Professional ratings
Review scores
| Source | Rating |
| Imperiumi | Star |
| The Whipping Post | Star |

==Recording history==
The first part of the album comprises Despair demo's songs. Musically, the Despair songs showcase oppressive and sorrowful death/doom similar to that of than 1994's Martyrium, albeit darker in atmosphere. Despair was released by Strawberry Records and 600 copies were produced. The last song on the demo, "Jesus, Jesus Ver Du Hjå Meg", is a cover of an old Norwegian funeral hymn. Kjetil Molnes' vocals are mostly deep, guttural death growls but he does some depressed clean singing. Apart from the folk influenced intro and the funeral hymn the demo features very few keyboards by Lars Stokstad.

The Defeat of Satan demo was recorded during time when the band was known as Crush Evil. The material differs from their other releases musically: The Defeat of Satan features a minimalistic hybrid of thrash metal and death metal with death growl vocals. The songs clock at over 10 minutes in duration. The demo ends with an industrial music type outro titled "Knus Ondskapen".

The lyrical themes on both demos include forces of evil, warning about them, and spiritual warfare against Satan. These themes opposed the anti-Christian ideology of the early Norwegian black metal scene; the demos were recorded during the time when black metal was developing its second wave. According to the booklet's liner notes, "The history tells of Antestor being the band who started the whole northern European Christian extreme metal scene. About the time the Norwegian Black Metal Inner Circle was rearing its ugly head, Antestor was stirring things up by playing extreme metal that spoke of hope in Jesus Christ and the deception of Satan." According to the write-up, "Antestor received serious death threats from some of the major bands and key players in the scene."

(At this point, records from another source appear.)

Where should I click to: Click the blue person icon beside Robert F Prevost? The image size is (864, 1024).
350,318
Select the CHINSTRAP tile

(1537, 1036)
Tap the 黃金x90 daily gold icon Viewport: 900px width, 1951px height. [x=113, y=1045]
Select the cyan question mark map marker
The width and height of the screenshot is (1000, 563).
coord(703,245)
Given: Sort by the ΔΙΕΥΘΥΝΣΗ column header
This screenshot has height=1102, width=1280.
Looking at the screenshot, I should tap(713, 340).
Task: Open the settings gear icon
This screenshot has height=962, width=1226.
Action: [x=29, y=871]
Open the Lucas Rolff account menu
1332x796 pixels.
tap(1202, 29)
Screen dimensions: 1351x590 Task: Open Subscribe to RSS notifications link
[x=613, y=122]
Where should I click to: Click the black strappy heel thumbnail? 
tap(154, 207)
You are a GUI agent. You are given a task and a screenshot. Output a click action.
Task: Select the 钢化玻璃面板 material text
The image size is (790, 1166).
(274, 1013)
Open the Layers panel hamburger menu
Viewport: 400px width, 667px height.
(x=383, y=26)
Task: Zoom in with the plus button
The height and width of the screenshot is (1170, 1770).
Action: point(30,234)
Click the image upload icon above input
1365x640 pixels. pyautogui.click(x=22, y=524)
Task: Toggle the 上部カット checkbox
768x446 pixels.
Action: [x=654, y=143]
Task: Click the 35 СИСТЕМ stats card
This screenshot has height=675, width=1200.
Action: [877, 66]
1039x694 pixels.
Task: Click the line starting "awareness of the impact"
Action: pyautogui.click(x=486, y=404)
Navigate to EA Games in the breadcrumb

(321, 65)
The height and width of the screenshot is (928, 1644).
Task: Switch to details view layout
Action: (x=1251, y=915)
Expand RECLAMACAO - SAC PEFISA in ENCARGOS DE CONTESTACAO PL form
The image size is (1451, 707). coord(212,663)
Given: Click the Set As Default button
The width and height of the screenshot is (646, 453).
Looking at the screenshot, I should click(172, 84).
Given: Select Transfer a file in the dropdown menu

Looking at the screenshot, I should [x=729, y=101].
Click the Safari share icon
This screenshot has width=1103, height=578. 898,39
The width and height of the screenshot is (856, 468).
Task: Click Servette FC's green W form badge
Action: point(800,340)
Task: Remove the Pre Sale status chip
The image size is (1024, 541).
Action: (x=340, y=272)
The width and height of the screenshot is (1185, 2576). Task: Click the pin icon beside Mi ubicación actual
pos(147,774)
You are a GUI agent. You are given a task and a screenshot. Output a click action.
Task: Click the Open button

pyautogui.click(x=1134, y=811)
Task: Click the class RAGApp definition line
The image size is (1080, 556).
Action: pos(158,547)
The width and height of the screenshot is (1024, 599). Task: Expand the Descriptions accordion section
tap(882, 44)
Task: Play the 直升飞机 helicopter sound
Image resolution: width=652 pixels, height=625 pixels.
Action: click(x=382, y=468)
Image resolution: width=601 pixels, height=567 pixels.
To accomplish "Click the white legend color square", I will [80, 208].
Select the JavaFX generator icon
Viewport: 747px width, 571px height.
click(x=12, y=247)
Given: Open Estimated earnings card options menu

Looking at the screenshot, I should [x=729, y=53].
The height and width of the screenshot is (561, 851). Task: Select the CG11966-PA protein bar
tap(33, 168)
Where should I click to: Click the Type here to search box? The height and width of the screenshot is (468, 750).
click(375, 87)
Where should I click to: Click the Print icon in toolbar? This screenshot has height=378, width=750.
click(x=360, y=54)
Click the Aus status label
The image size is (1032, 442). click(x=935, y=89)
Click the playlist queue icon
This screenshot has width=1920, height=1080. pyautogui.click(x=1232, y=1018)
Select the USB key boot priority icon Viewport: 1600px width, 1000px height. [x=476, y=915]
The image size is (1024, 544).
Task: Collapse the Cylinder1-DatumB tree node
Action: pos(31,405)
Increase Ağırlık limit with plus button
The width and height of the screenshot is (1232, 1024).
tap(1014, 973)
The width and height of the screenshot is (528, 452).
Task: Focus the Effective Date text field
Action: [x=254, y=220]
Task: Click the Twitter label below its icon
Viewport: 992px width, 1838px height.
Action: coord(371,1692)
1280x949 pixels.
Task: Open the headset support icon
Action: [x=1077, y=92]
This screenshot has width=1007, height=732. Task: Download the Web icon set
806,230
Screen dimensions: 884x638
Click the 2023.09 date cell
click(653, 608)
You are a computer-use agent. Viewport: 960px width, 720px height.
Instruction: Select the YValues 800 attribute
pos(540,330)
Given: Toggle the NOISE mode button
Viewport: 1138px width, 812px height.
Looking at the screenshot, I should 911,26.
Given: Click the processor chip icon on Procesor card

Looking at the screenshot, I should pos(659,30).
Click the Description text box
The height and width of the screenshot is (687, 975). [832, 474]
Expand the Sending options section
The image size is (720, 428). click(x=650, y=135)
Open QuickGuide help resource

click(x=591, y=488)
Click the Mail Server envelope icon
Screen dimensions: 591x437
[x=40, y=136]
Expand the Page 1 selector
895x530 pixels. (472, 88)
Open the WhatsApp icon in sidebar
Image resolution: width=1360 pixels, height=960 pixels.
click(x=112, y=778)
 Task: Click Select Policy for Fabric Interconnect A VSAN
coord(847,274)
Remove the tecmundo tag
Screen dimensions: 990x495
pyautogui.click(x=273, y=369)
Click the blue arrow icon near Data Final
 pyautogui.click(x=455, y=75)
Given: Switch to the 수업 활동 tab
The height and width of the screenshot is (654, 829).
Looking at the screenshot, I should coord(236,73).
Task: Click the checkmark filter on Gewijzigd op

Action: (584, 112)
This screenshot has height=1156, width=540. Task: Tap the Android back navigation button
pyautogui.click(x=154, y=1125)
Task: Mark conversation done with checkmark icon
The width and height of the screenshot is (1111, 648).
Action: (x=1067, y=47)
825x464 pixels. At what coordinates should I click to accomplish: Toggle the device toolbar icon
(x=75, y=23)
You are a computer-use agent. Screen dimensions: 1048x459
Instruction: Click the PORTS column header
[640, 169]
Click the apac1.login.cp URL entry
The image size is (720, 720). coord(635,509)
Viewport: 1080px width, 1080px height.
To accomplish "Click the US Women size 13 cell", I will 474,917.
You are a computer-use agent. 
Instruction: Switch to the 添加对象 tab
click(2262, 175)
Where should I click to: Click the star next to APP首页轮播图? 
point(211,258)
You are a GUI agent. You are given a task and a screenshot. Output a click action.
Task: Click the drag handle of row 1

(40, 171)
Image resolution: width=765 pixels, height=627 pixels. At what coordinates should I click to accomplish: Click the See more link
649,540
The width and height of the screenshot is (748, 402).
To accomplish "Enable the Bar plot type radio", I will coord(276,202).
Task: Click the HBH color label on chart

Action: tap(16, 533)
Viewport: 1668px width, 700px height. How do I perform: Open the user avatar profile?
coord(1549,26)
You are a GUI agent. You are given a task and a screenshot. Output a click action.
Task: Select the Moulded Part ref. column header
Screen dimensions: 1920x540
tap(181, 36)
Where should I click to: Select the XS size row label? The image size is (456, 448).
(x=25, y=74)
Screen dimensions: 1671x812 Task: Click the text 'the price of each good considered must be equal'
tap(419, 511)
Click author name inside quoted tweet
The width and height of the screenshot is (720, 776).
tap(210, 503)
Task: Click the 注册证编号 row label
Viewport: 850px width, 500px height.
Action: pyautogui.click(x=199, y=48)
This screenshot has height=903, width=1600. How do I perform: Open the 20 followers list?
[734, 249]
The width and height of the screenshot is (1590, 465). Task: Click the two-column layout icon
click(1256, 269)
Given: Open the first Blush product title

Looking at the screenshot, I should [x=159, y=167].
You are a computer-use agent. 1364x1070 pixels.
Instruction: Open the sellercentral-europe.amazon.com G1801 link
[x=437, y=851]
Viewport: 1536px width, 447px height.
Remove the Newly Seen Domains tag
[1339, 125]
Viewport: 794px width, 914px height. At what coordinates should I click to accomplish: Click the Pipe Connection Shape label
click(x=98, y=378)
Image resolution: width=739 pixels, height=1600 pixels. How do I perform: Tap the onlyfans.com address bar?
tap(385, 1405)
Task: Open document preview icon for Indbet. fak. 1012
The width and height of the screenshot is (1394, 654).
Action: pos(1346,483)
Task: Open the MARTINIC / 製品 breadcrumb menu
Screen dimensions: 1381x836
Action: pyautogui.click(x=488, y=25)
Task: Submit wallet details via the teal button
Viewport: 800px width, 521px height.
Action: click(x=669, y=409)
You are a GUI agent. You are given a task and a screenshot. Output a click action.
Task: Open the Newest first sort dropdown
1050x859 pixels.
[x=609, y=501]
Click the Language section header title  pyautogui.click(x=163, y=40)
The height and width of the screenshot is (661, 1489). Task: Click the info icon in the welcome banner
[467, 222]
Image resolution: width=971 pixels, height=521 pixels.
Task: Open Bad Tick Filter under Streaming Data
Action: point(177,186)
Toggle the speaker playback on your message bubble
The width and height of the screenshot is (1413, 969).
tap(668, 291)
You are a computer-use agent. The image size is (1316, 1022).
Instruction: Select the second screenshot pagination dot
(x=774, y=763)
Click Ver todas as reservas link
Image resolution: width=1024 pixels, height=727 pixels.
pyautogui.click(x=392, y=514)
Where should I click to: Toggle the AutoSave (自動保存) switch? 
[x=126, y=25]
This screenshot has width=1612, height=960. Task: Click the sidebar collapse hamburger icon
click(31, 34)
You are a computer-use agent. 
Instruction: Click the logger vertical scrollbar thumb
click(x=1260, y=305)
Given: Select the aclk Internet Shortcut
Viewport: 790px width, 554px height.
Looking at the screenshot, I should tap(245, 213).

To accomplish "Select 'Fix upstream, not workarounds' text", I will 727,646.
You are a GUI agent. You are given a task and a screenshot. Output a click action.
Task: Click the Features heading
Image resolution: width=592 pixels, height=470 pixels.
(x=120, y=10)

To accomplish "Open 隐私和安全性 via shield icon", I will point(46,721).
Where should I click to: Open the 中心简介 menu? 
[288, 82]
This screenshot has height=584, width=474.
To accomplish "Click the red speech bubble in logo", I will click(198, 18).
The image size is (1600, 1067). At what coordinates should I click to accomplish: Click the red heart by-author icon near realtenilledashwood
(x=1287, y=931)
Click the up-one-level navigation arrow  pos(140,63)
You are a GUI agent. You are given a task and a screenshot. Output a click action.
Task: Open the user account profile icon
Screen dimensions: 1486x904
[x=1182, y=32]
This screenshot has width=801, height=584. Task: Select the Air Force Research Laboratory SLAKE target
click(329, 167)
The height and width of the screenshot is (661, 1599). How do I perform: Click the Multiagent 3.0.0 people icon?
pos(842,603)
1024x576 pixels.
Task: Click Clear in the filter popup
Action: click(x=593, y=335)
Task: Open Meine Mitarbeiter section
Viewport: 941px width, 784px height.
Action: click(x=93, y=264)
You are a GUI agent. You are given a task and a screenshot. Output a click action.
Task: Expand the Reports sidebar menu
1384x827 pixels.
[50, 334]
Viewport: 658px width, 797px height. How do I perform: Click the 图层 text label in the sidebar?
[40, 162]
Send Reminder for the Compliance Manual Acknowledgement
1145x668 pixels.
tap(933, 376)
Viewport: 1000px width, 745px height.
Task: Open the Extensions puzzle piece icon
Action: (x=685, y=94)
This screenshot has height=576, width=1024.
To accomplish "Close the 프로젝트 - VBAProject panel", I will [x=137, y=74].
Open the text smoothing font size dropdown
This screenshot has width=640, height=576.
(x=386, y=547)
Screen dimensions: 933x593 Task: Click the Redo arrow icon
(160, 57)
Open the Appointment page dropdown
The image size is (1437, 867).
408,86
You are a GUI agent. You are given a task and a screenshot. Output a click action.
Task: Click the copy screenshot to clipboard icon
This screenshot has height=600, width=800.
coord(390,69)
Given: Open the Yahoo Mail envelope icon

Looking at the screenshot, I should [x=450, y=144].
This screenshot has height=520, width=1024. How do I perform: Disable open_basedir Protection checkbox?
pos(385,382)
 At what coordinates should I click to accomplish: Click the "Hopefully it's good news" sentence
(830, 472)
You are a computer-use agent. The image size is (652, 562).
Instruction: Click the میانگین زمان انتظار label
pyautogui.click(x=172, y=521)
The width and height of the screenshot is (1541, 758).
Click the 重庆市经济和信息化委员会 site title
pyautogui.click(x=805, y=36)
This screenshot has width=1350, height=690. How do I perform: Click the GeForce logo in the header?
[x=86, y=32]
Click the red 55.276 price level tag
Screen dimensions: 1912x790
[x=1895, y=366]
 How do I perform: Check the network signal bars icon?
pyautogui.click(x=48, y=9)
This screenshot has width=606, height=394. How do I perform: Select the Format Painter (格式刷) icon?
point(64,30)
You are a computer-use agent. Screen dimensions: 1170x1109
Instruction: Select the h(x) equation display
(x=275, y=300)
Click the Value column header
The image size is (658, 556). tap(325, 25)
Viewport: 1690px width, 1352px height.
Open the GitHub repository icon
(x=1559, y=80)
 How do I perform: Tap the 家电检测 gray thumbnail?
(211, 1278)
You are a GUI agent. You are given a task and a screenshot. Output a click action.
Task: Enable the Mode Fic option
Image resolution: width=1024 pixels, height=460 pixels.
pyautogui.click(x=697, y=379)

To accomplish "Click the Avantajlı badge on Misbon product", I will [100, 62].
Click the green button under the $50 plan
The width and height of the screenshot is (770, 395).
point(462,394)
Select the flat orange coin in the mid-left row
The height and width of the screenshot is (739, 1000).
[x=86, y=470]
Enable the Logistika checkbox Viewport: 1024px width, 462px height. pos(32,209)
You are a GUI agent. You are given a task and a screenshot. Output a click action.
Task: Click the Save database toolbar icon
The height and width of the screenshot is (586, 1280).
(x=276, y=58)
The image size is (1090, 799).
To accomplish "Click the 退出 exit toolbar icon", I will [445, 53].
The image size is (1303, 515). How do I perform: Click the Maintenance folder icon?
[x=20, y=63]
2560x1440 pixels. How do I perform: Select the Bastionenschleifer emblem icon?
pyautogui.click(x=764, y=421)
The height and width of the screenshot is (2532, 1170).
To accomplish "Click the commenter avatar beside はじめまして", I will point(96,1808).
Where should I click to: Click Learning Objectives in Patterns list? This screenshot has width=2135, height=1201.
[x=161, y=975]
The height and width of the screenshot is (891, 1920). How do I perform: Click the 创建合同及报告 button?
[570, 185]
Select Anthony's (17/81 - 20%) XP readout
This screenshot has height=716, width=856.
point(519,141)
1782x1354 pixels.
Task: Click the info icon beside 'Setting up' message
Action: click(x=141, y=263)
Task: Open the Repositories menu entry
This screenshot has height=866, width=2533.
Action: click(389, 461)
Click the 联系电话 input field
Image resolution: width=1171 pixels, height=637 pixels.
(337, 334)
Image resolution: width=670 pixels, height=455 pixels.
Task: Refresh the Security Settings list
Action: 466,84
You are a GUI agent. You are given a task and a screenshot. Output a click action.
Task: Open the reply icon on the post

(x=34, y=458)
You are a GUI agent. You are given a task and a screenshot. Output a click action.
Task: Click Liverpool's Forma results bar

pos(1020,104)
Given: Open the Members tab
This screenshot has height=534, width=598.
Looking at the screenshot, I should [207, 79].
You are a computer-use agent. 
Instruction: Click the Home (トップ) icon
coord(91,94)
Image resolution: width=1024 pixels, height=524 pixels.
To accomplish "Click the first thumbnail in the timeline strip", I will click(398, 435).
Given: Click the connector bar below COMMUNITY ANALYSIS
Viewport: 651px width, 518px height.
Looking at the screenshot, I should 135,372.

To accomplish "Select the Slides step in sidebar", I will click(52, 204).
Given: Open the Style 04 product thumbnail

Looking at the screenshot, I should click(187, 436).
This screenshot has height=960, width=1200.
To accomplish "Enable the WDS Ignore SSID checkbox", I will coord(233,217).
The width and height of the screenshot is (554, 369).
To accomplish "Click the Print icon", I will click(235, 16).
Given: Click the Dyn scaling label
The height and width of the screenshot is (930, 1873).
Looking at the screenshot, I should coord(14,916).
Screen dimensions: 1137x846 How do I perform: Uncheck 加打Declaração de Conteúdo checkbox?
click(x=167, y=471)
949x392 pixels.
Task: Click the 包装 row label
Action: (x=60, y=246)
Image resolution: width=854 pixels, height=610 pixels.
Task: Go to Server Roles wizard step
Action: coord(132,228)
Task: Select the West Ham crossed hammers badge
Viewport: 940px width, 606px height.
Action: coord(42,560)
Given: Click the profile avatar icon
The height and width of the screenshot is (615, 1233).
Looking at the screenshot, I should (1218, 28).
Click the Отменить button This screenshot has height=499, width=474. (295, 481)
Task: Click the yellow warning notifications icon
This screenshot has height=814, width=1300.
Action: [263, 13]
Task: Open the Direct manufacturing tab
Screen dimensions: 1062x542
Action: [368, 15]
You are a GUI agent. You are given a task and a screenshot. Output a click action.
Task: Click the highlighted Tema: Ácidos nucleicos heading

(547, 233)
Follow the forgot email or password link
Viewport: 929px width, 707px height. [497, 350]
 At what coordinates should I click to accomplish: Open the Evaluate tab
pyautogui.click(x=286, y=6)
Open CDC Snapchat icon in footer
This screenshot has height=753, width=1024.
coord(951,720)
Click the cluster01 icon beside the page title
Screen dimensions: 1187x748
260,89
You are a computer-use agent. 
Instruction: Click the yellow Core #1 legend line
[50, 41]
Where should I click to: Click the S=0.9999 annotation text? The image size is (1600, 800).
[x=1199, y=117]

The demo material were remixed and remastered in 2003 and the Norwegian label Momentum Scandinavia printed 999 copies of the album.

==Personnel==
- Martyr (Kjetil Molnes) - vocals
- Armoth (Svein Sander) - drums
- Gard (Vegard Undal) - bass
- Vemod (Lars Stokstad) - guitar, keyboards
- Bjørn Leren - guitar

==Track listing==
1. "Preludium" (0:54)
2. "Demonic Seduction" (6:09)
3. "Message from Hell" (3:45)
4. "Lost Generation" (3:24)
5. "Human" (5:03)
6. "Jesus, Jesus Ver Du Hjå Meg" (3:16)
7. "The Defeat of Satan" (9:04)
8. "New Life" (7:37)
9. "Jesus Saves" (8:26)
10. "Knus Ondskapen" (1:03)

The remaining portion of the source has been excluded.